Kim Gon-woo (Joo-hwan Kim) and Hong Woo-jin(Sang-yi Lee) are boxers looking to make it to the top. But when Gon-woo’s mother runs afoul of a loan shark who tricks her into a crooked contract that will bankrupt her, the two are soon drawn into a decade-old conflict outside the law that will only end with blood and death in Bloodhounds, directed and written by Joo-hwan Kim.
Taking place during the height of the COVID-19 lockdowns, this eight-episode series tells a brutal tale that highlights just how far some people will go to use and abuse those around them, while also reminding how far others will go to protect them. While Gon-woo presents the series with a classic knight in white armor mentality, all those around him are not so clean-cut. With even most of the protagonists in Bloodhounds having less than clean hands, the series never fails to keep a clear distinction between the good guys and the bad. Because while many of the good guys have done bad things, this series presents viewers with a truly despicable set of villains to despise.
Led by Kim Myeong-gil(Park Sung-woong) the villains will swindle, cheat, manipulate, or if all else fails, brutalize and murder anyone who gets in their way. The utter lack of concern for their countless lives shattered makes it extremely easy to cheer when one of them gets what’s coming to them. Even more so than Myeong-gil, this is especially true for the chief enforcer of the group, Kang In-beom(Tae Won-suk, Glitch).
From his first introduction, In-beom is presented as a half-mad, nigh-unstoppable man-mountain. Easily crumpling others like paper cups, while seeming to be impervious to the damage dished out to him, In-beom takes an upsetting level of relish in every opportunity he has to display his strength.

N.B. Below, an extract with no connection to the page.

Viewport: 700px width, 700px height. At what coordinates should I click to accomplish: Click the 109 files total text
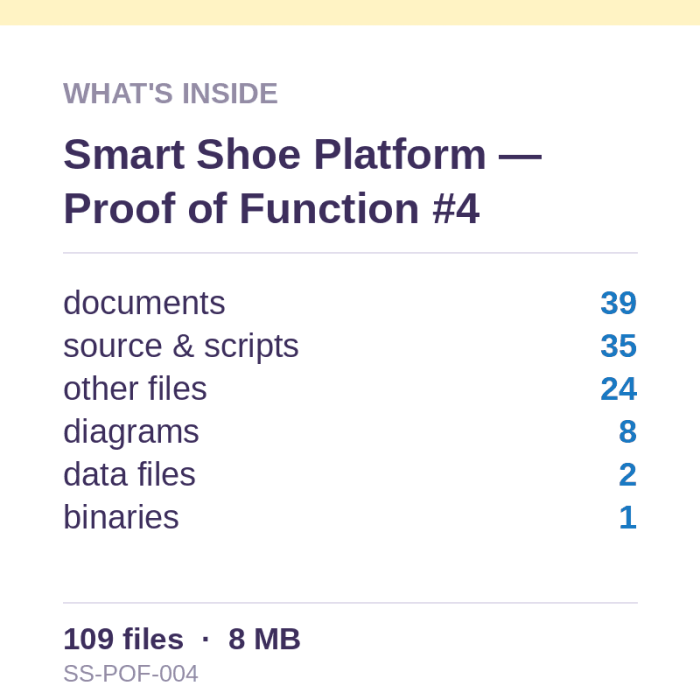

Over the course of Bloodhounds’ narrative, Gon-woo and Woo-jin find themselves at odds with the monstrous enforcer multiple times. As they clash again and again, these moments serve as an incredibly emotional measuring stick for the duo’s progress in becoming stronger fighters. By the last time they take on the once unstoppable foe, I couldn’t help but cheer as their journey to topple the Goliath came to an end.
While the villains deliver some strong personalities that demand to be loathed, the good guys in Bloodhounds have their own memorable characters. Beyond just Gon-woo providing a charming anchor for his team, we are also treated to Choi Tae-ho(Joon-ho Huh), a former loan shark that now tries to make the world better by providing those in need with interest-free loans, and his adopted grand-daughter, Cha Hyun-joo(Kim Sae-ron) who brings fire and determination to the team, both provide great secondary characters for the story to explore.

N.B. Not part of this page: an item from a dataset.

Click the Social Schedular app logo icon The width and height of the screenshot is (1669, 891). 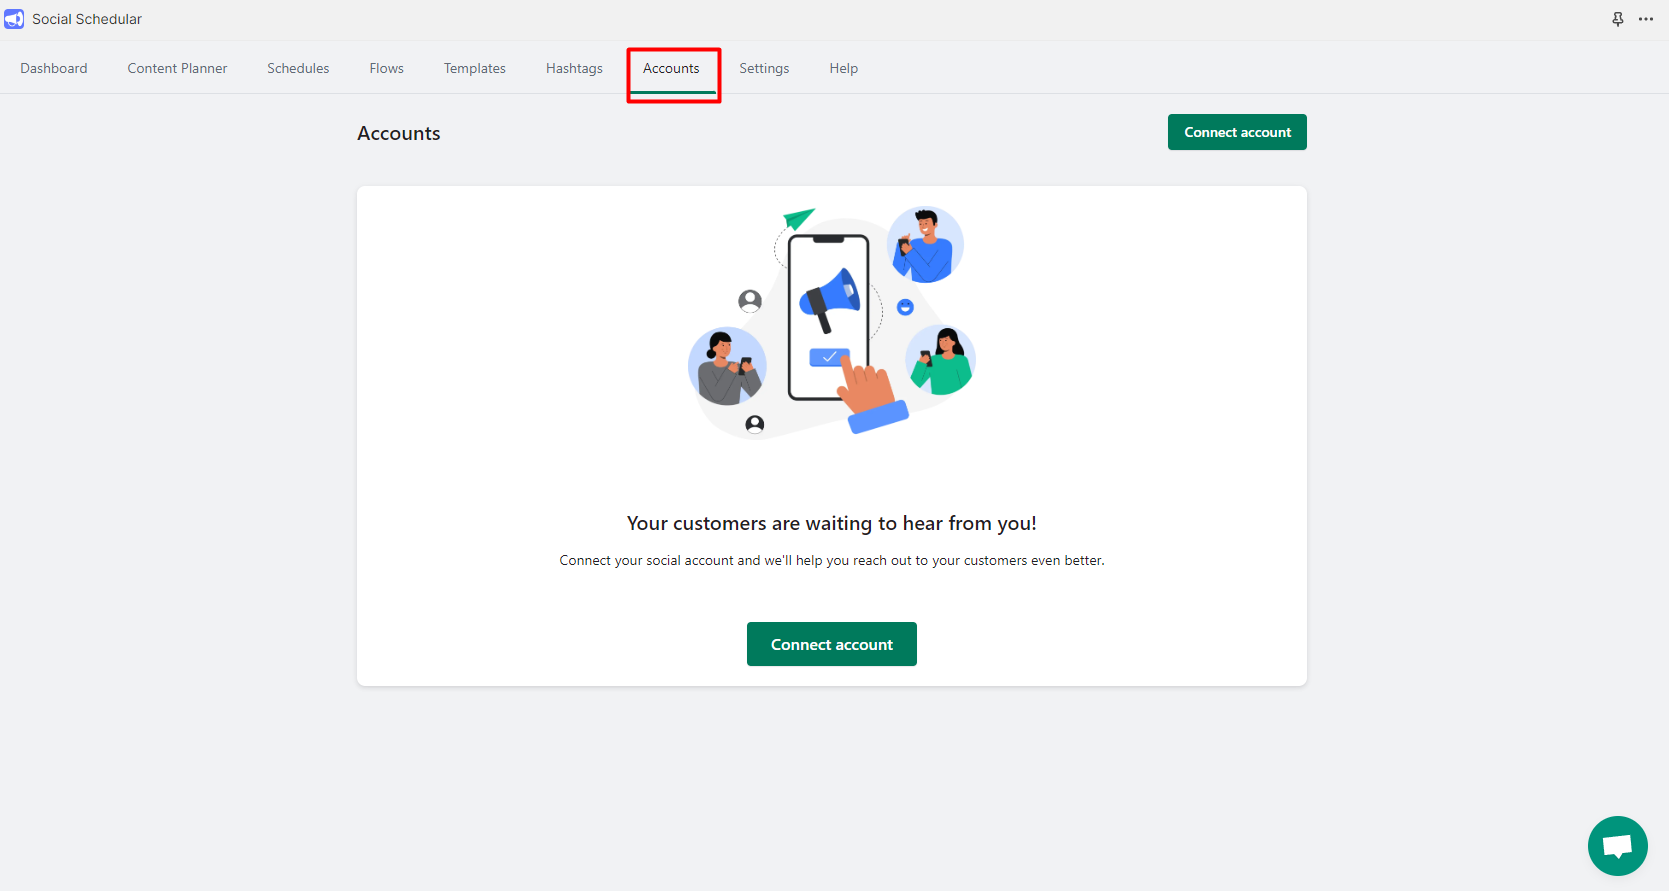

What makes Bloodhounds’ narrative stand out the most to me is how much the show demands from its protagonists before they reach the end. Brutal setbacks, tragic losses, and numerous near-fatal misses make the story as rough a narrative as any I’ve recently watched. There is no sense of plot armor or any other guarantee that any of the characters will come to a happy ending, making every victory feel all the sweeter when they actually come. The constant tension this uncertainty creates compels the viewer to continue watching more of the show, as many of the episodes end on well-timed cliffhangers.
The cinematography is also well done, especially during the show’s many large-scale fight sequences. The camera manages to capture the power and speed of its combatants excellently, especially Gon-woo and Woo-jin. As the two skilled boxers frequently face far greater numbers than they themselves have, the camera works to capture every dodge, jab, and uppercut that sends participants skidding across the ground.

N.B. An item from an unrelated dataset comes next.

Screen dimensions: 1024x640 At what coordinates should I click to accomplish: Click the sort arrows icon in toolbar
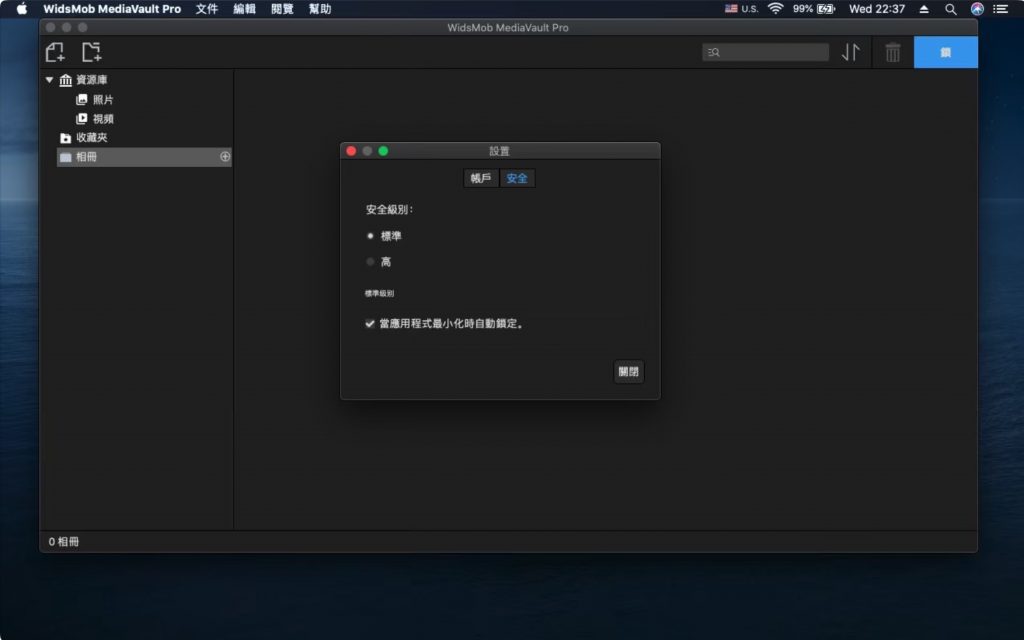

While I largely enjoyed my time with Bloodhounds, there were a few extremely minor hiccups. The show plays its final act out a little too long, and one of the key characters gets abruptly written out of the narrative, leaving them no way to find a strong conclusion to their arc. Despite these small shortcomings, Bloodhounds is a great, tense action series about fighting injustice, revenge, and everyone who can become tangled up in the fight.
Bloodhounds is streaming now on Netflix.
Bloodhounds is a great, tense action series about fighting injustice, revenge, and everyone who can become tangled up in the fight.